Tuesday, June 21, 2011

The Effort of Self Pubbing

I think there's a lot of work involved either way you go, whether one chooses to self-pub or sign with a publisher. But, I am learning that self-pubbing isn't as easy as 1,2,3. Maybe 1,2,4. Because as soon as I accomplish a step, it seems I look back and realize I'm not done. There are still pilcrows to check, automatic changes to undo, the list could go on.

However, there are enough free sites available, I don't know why one would need to buy a book on how to do it. Take Smashwords for example. They offer a free guide that walks you through their formatting guide, step by step. After that, you have a polished manuscript that you can easily change to meet other publisher standards. And Kindle recommends, MobiPocket, another free download. Still, there's CreateSpace that offers a free service to put your book in print. They have templates available for those of us who don't have an idea of what we're supposed to do.

That's my rambling thoughts for now. I do plan on sharing the most simple step by step guide for self publishing that I can, based off of my experience. Of course, it will be free.

Tuesday, June 7, 2011

Learning the ropes of self pubbing....

I've been here, but mentally away. Other publishing houses lure my attention from self pubbing. I debate back and forth whether I'd be better off persuing a traditional publisher. Yet, the non-comformist in me wants to do it, as ole' blue eyes would say, "My---way--."
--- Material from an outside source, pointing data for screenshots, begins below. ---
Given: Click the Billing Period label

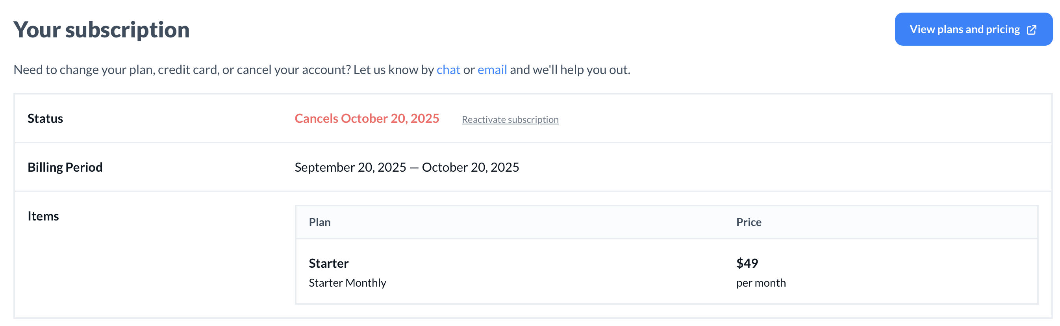Looking at the screenshot, I should point(65,167).
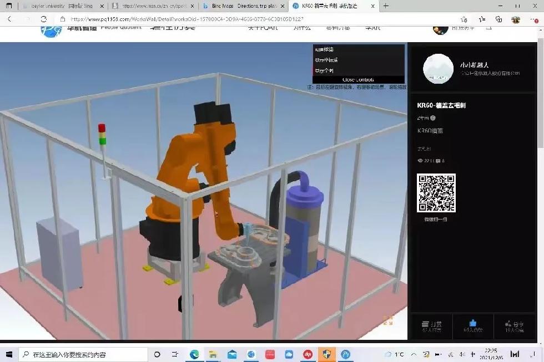
Task: Click the browser refresh icon
Action: pyautogui.click(x=43, y=19)
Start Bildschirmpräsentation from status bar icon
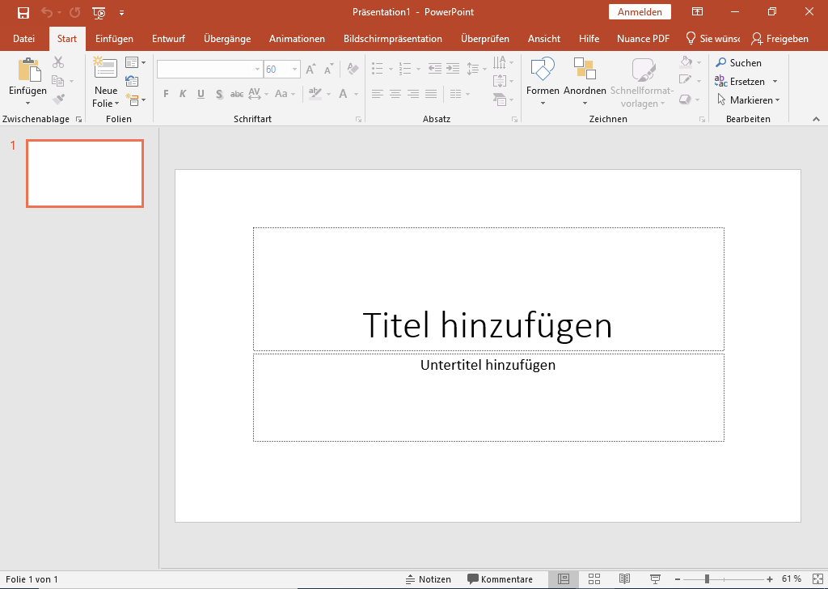Viewport: 828px width, 589px height. 653,578
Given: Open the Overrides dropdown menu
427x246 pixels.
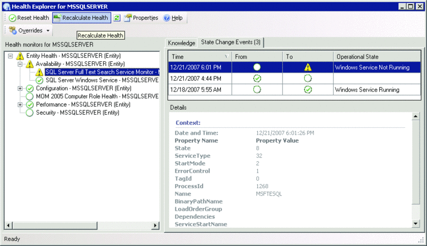Looking at the screenshot, I should click(29, 31).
And I do have hope that I can succeed. So far, I've averaged two sales a week. I don't think that's bad for being a new writer. They say we should blog excessively, join forums and comment excessively, and so far I've done very little. I have plans of doing more, however. And when I do, I'm sure I'll see an increase in sales.

All of that is to say, don't give up on my blog. When I finish finding the best way to upload my file, I'm going to share it. So keep in touch, because if you're interested in self publication, it'll pay off. I'll let you in on every thing I learn. Promise!